EXERCISE AIM —
Copy out the entries exactly. Print them in full.

Records from a dataset —
□ □ □ □ □ □ □

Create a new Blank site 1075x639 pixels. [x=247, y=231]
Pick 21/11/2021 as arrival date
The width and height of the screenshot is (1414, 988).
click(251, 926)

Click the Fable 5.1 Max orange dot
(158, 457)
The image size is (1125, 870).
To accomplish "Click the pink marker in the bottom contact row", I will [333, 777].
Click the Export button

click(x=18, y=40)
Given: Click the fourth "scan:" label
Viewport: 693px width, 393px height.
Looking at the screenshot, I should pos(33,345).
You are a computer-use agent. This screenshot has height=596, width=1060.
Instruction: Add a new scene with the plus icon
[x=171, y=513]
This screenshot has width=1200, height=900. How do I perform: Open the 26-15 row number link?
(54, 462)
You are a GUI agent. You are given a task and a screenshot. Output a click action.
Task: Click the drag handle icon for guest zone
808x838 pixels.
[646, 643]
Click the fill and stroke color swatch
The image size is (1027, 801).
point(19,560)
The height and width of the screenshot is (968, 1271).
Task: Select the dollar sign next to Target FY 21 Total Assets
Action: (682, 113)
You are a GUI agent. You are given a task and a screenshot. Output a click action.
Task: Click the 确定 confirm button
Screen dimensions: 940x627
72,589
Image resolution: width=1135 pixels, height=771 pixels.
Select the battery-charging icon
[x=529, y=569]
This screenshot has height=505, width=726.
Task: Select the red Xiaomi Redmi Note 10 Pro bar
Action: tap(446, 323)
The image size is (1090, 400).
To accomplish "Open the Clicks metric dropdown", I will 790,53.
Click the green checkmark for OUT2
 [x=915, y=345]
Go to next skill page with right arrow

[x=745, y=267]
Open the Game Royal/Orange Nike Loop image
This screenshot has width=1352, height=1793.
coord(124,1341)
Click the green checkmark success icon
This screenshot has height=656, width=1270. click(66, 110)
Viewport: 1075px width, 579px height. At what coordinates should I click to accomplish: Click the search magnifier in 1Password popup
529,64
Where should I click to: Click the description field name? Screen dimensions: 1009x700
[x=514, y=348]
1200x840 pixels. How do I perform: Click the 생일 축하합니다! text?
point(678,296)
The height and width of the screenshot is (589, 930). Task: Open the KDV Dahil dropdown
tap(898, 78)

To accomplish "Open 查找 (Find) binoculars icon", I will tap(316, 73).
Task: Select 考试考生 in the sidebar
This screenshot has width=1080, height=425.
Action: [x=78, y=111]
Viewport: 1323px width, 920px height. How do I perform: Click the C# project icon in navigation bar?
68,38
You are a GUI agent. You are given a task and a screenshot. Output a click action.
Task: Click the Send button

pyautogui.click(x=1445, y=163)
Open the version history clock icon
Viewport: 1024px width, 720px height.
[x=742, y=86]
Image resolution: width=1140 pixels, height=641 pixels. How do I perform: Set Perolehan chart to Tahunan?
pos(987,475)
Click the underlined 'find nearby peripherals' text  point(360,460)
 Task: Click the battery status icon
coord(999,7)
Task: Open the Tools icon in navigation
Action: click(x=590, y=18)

□ □ □ □ □ □ □

YOUR RESPONSE —
Create a new Blank site 1075x639 pixels. [x=247, y=231]
Pick 21/11/2021 as arrival date
The width and height of the screenshot is (1414, 988).
click(251, 926)

Click the Fable 5.1 Max orange dot
(158, 457)
The image size is (1125, 870).
To accomplish "Click the pink marker in the bottom contact row", I will [333, 777].
Click the Export button

click(x=18, y=40)
Given: Click the fourth "scan:" label
Viewport: 693px width, 393px height.
Looking at the screenshot, I should pos(33,345).
You are a computer-use agent. This screenshot has height=596, width=1060.
Instruction: Add a new scene with the plus icon
[x=171, y=513]
This screenshot has width=1200, height=900. How do I perform: Open the 26-15 row number link?
(54, 462)
You are a GUI agent. You are given a task and a screenshot. Output a click action.
Task: Click the drag handle icon for guest zone
808x838 pixels.
[646, 643]
Click the fill and stroke color swatch
The image size is (1027, 801).
point(19,560)
The height and width of the screenshot is (968, 1271).
Task: Select the dollar sign next to Target FY 21 Total Assets
Action: (682, 113)
You are a GUI agent. You are given a task and a screenshot. Output a click action.
Task: Click the 确定 confirm button
Screen dimensions: 940x627
72,589
Image resolution: width=1135 pixels, height=771 pixels.
Select the battery-charging icon
[x=529, y=569]
This screenshot has height=505, width=726.
Task: Select the red Xiaomi Redmi Note 10 Pro bar
Action: tap(446, 323)
The image size is (1090, 400).
To accomplish "Open the Clicks metric dropdown", I will 790,53.
Click the green checkmark for OUT2
 [x=915, y=345]
Go to next skill page with right arrow

[x=745, y=267]
Open the Game Royal/Orange Nike Loop image
This screenshot has width=1352, height=1793.
coord(124,1341)
Click the green checkmark success icon
This screenshot has height=656, width=1270. click(66, 110)
Viewport: 1075px width, 579px height. At what coordinates should I click to accomplish: Click the search magnifier in 1Password popup
529,64
Where should I click to: Click the description field name? Screen dimensions: 1009x700
[x=514, y=348]
1200x840 pixels. How do I perform: Click the 생일 축하합니다! text?
point(678,296)
The height and width of the screenshot is (589, 930). Task: Open the KDV Dahil dropdown
tap(898, 78)

To accomplish "Open 查找 (Find) binoculars icon", I will tap(316, 73).
Task: Select 考试考生 in the sidebar
This screenshot has width=1080, height=425.
Action: [x=78, y=111]
Viewport: 1323px width, 920px height. How do I perform: Click the C# project icon in navigation bar?
68,38
You are a GUI agent. You are given a task and a screenshot. Output a click action.
Task: Click the Send button

pyautogui.click(x=1445, y=163)
Open the version history clock icon
Viewport: 1024px width, 720px height.
[x=742, y=86]
Image resolution: width=1140 pixels, height=641 pixels. How do I perform: Set Perolehan chart to Tahunan?
pos(987,475)
Click the underlined 'find nearby peripherals' text  point(360,460)
 Task: Click the battery status icon
coord(999,7)
Task: Open the Tools icon in navigation
Action: click(x=590, y=18)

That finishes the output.